West Virginia Impeaches Its Entire State Supreme Court - Carlos GaminoBy Carlos Gamino

West Virginia is no stranger to marching to the beat of its own drum, but in mid-August, the state’s House of Delegates voted to impeach all its justices on its Supreme Court of Appeals. Three of the four – Chief Justice Margaret Workman and Justices Elizabeth Walker and Allen Loughry – will face impeachment trials in the state senate. The remaining justice, Robin Davis, announced her retirement mere hours after she was impeached; the court’s fifth justice, Menis Ketchum, resigned well before impeachment proceedings began.
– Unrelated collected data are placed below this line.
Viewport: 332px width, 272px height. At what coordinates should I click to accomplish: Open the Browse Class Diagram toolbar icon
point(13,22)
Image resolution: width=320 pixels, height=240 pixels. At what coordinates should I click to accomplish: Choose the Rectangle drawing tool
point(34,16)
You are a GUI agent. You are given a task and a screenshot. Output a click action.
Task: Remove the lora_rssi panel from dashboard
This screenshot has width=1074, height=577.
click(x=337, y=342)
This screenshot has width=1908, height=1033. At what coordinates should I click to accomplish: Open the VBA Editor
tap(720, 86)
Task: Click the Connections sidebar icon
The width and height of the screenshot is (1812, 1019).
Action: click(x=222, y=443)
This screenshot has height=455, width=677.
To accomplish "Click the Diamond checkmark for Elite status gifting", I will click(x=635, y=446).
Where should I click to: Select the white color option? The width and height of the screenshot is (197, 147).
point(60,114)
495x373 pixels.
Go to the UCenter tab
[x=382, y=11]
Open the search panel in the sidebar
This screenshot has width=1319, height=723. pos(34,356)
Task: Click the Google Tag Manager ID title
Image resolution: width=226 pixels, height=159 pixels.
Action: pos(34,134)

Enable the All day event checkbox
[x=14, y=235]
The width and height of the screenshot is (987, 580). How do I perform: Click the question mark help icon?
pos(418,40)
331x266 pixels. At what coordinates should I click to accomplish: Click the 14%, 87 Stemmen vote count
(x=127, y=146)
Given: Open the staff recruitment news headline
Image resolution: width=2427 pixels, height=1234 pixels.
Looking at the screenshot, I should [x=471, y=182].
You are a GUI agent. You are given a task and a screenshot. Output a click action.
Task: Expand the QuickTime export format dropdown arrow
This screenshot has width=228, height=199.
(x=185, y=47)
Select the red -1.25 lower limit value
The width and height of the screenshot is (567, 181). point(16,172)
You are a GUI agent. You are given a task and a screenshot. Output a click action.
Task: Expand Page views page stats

Why West Virginia Impeached Its Justices

The four impeached justices were charged with failing to carry out their administrative duties. Additionally, Loughry, Davis and Workman were impeached for paying retired senior status judges more than they were legally allowed to, and Loughry and Davis also fell into hot water for spending state money to renovate their offices. Finally, Loughry was also impeached for using state vehicles and computers. (Just for a sense of scale, the justices spent over $3 million of taxpayer money for those office renovations.)

West Virginia is already a cash-strapped state.

Now, all four remaining justices are facing impeachment trials in the state senate.

How Does Impeachment Work?

Impeachment doesn’t always mean you’re removed from office. Instead, impeachment is the beginning of the process that could remove an elected official from office. It’s like an indictment; it’s someone saying, “We believe you did this wrong, and now we’re putting you on trial. If we find you guilty, we’re going to see if removing you from office is a fitting punishment.”

West Virginia’s Constitution requires a two-thirds vote to remove a justice from office.

If a justice who has more than two years left in his or her term is removed from office less than 84 days before a general election, he or she can be replaced by an interim justice who will serve until the next election. In West Virginia, that occurs in 2020.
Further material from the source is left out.